Pending before the court are First Bank’s motions to dismiss,

which seek to dismiss the claims for conversion, breach of

fiduciary duty, subrogation, and declaratory relief. Defendant 2

does not seek dismissal of the breach of contract claim. Plaintiff

has also abandoned its initial claim for punitive damages in the

first amended complaint.

II. Standard

In order to survive a motion to dismiss for failure to state

a claim, plaintiffs must allege "enough facts to state a claim to

relief that is plausible on its face." Bell Atlantic Corp. v.

Twombly, -- U.S. --, 127 S. Ct. 1955, 1974 (2007).
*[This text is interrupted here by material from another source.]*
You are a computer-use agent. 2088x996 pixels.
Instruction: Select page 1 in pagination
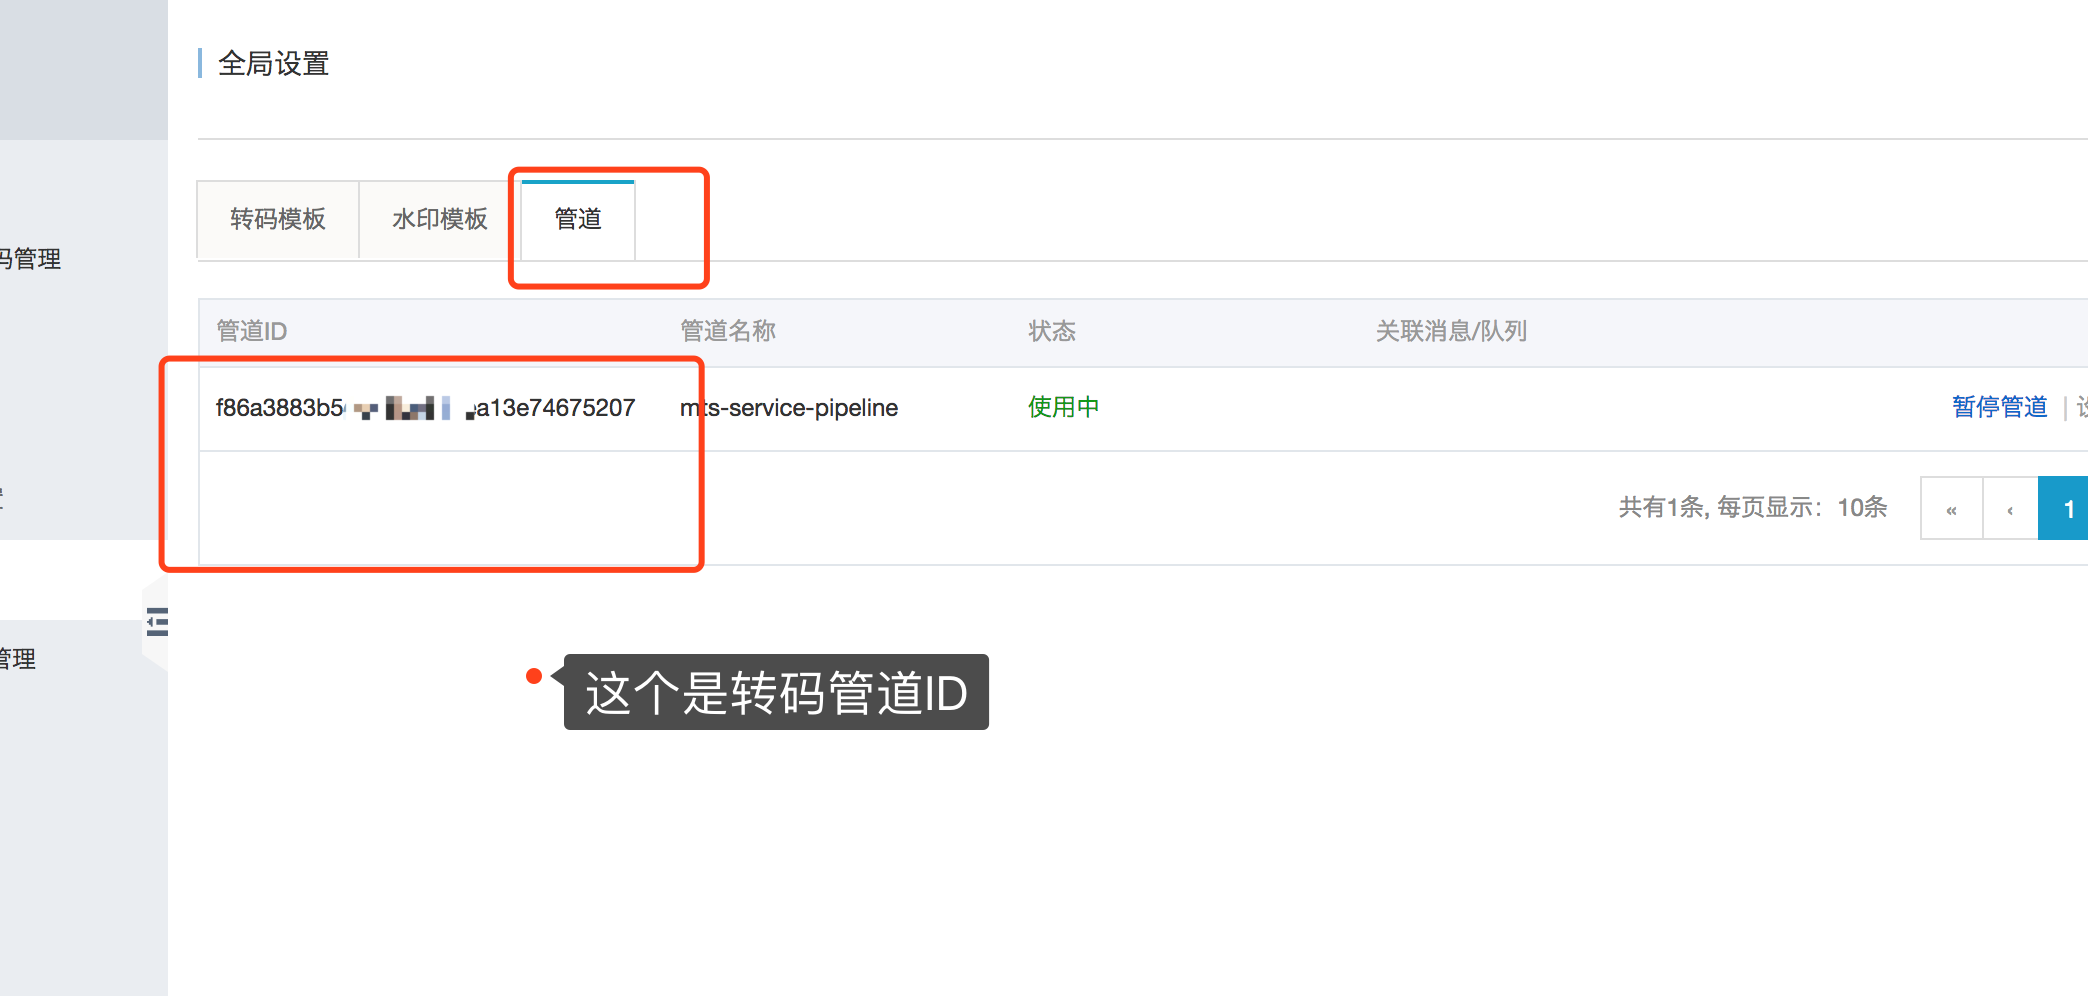pyautogui.click(x=2066, y=509)
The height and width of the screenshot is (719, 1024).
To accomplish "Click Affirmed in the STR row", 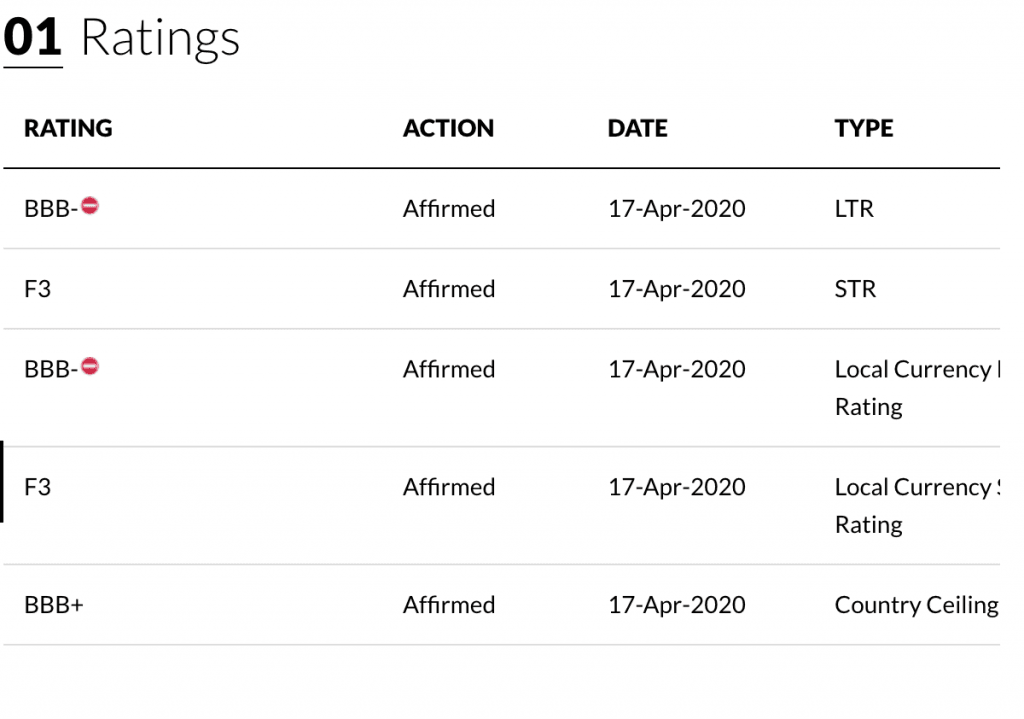I will [x=449, y=289].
While a

complaint need not plead "detailed factual allegations," the

factual allegations it does include "must be enough to raise a

right to relief above the speculative level." Id. at 1964-65. 

The Supreme Court recently held that Federal Rule of Civil

Procedure 8(a)(2) requires a "showing" that the plaintiff is

entitled to relief, “rather than a blanket assertion” of

entitlement to relief. Id. at 1965 n.3. Though such assertions

may provide a defendant with the requisite "fair notice" of the

nature of a plaintiff's claim, the Court opined that only factual

allegations can clarify the "grounds" on which that claim rests.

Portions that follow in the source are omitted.